EXERCISE:
Every line of the data must appear again in the answer, exactly as written.

=-=-=-=-=

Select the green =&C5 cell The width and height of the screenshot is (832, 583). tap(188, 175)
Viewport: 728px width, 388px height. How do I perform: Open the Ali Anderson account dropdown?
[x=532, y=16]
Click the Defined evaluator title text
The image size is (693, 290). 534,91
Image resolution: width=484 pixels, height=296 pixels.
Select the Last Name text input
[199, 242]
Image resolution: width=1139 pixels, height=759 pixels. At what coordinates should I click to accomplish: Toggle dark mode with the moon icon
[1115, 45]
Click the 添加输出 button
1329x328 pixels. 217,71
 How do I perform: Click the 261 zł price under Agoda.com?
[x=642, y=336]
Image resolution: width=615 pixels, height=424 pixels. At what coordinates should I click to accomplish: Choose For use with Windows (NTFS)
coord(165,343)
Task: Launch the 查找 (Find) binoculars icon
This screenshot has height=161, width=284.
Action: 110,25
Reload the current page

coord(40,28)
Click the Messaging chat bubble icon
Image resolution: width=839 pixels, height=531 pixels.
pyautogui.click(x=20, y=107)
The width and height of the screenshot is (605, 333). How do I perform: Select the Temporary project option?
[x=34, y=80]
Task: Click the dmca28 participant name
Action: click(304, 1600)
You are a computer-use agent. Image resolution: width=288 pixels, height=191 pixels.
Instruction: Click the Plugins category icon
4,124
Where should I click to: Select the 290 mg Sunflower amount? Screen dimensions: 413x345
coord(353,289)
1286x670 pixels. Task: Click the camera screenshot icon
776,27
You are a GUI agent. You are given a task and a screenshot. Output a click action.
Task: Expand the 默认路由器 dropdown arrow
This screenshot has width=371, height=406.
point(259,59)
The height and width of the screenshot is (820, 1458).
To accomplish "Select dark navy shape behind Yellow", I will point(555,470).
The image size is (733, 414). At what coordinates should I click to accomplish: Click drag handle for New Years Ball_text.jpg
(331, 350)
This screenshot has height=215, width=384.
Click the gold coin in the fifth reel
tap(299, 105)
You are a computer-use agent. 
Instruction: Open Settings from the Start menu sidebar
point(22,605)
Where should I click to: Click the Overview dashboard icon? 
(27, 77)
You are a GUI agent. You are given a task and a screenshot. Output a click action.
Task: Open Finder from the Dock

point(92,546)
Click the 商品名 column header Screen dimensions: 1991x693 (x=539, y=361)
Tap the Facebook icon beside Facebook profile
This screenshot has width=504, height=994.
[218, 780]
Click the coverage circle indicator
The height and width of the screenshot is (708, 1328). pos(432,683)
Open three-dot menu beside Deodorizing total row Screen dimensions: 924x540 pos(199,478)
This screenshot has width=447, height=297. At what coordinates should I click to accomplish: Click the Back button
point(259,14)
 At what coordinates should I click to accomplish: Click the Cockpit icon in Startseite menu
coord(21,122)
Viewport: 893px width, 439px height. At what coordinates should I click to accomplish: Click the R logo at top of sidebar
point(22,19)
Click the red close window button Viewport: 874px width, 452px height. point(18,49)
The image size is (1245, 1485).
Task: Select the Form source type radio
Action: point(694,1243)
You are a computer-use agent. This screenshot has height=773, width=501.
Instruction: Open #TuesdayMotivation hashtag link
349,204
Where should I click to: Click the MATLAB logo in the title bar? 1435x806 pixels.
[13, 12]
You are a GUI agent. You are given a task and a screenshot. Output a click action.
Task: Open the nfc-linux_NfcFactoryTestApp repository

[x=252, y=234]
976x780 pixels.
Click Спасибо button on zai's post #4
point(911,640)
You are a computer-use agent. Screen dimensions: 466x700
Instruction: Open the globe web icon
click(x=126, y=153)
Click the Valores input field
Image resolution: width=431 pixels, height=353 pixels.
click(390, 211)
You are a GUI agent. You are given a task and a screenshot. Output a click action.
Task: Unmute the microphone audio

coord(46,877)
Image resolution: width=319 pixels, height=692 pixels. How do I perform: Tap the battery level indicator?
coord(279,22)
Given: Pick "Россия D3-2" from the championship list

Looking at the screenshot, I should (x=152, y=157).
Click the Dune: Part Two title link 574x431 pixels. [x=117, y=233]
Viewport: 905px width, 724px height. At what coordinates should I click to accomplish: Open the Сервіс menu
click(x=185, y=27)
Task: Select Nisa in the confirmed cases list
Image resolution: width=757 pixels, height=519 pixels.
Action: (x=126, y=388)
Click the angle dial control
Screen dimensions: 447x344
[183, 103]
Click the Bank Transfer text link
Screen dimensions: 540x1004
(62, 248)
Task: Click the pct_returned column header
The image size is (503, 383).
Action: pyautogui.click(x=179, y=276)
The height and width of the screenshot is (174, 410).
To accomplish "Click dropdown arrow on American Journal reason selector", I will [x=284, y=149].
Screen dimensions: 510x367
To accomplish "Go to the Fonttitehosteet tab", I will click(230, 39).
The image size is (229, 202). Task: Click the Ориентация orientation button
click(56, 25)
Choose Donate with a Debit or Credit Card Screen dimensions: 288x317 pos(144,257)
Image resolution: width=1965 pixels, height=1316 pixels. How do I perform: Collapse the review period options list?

=-=-=-=-=

REPLY:
Select the green =&C5 cell The width and height of the screenshot is (832, 583). tap(188, 175)
Viewport: 728px width, 388px height. How do I perform: Open the Ali Anderson account dropdown?
[x=532, y=16]
Click the Defined evaluator title text
The image size is (693, 290). 534,91
Image resolution: width=484 pixels, height=296 pixels.
Select the Last Name text input
[199, 242]
Image resolution: width=1139 pixels, height=759 pixels. At what coordinates should I click to accomplish: Toggle dark mode with the moon icon
[1115, 45]
Click the 添加输出 button
1329x328 pixels. 217,71
 How do I perform: Click the 261 zł price under Agoda.com?
[x=642, y=336]
Image resolution: width=615 pixels, height=424 pixels. At what coordinates should I click to accomplish: Choose For use with Windows (NTFS)
coord(165,343)
Task: Launch the 查找 (Find) binoculars icon
This screenshot has height=161, width=284.
Action: 110,25
Reload the current page

coord(40,28)
Click the Messaging chat bubble icon
Image resolution: width=839 pixels, height=531 pixels.
pyautogui.click(x=20, y=107)
The width and height of the screenshot is (605, 333). How do I perform: Select the Temporary project option?
[x=34, y=80]
Task: Click the dmca28 participant name
Action: click(304, 1600)
You are a computer-use agent. Image resolution: width=288 pixels, height=191 pixels.
Instruction: Click the Plugins category icon
4,124
Where should I click to: Select the 290 mg Sunflower amount? Screen dimensions: 413x345
coord(353,289)
1286x670 pixels. Task: Click the camera screenshot icon
776,27
You are a GUI agent. You are given a task and a screenshot. Output a click action.
Task: Expand the 默认路由器 dropdown arrow
This screenshot has width=371, height=406.
point(259,59)
The height and width of the screenshot is (820, 1458).
To accomplish "Select dark navy shape behind Yellow", I will point(555,470).
The image size is (733, 414). At what coordinates should I click to accomplish: Click drag handle for New Years Ball_text.jpg
(331, 350)
This screenshot has height=215, width=384.
Click the gold coin in the fifth reel
tap(299, 105)
You are a computer-use agent. 
Instruction: Open Settings from the Start menu sidebar
point(22,605)
Where should I click to: Click the Overview dashboard icon? 
(27, 77)
You are a GUI agent. You are given a task and a screenshot. Output a click action.
Task: Open Finder from the Dock

point(92,546)
Click the 商品名 column header Screen dimensions: 1991x693 (x=539, y=361)
Tap the Facebook icon beside Facebook profile
This screenshot has width=504, height=994.
[218, 780]
Click the coverage circle indicator
The height and width of the screenshot is (708, 1328). pos(432,683)
Open three-dot menu beside Deodorizing total row Screen dimensions: 924x540 pos(199,478)
This screenshot has width=447, height=297. At what coordinates should I click to accomplish: Click the Back button
point(259,14)
 At what coordinates should I click to accomplish: Click the Cockpit icon in Startseite menu
coord(21,122)
Viewport: 893px width, 439px height. At what coordinates should I click to accomplish: Click the R logo at top of sidebar
point(22,19)
Click the red close window button Viewport: 874px width, 452px height. point(18,49)
The image size is (1245, 1485).
Task: Select the Form source type radio
Action: point(694,1243)
You are a computer-use agent. This screenshot has height=773, width=501.
Instruction: Open #TuesdayMotivation hashtag link
349,204
Where should I click to: Click the MATLAB logo in the title bar? 1435x806 pixels.
[13, 12]
You are a GUI agent. You are given a task and a screenshot. Output a click action.
Task: Open the nfc-linux_NfcFactoryTestApp repository

[x=252, y=234]
976x780 pixels.
Click Спасибо button on zai's post #4
point(911,640)
You are a computer-use agent. Screen dimensions: 466x700
Instruction: Open the globe web icon
click(x=126, y=153)
Click the Valores input field
Image resolution: width=431 pixels, height=353 pixels.
click(390, 211)
You are a GUI agent. You are given a task and a screenshot. Output a click action.
Task: Unmute the microphone audio

coord(46,877)
Image resolution: width=319 pixels, height=692 pixels. How do I perform: Tap the battery level indicator?
coord(279,22)
Given: Pick "Россия D3-2" from the championship list

Looking at the screenshot, I should (x=152, y=157).
Click the Dune: Part Two title link 574x431 pixels. [x=117, y=233]
Viewport: 905px width, 724px height. At what coordinates should I click to accomplish: Open the Сервіс menu
click(x=185, y=27)
Task: Select Nisa in the confirmed cases list
Image resolution: width=757 pixels, height=519 pixels.
Action: (x=126, y=388)
Click the angle dial control
Screen dimensions: 447x344
[183, 103]
Click the Bank Transfer text link
Screen dimensions: 540x1004
(62, 248)
Task: Click the pct_returned column header
The image size is (503, 383).
Action: pyautogui.click(x=179, y=276)
The height and width of the screenshot is (174, 410).
To accomplish "Click dropdown arrow on American Journal reason selector", I will [x=284, y=149].
Screen dimensions: 510x367
To accomplish "Go to the Fonttitehosteet tab", I will click(230, 39).
The image size is (229, 202). Task: Click the Ориентация orientation button
click(56, 25)
Choose Donate with a Debit or Credit Card Screen dimensions: 288x317 pos(144,257)
Image resolution: width=1965 pixels, height=1316 pixels. How do I perform: Collapse the review period options list?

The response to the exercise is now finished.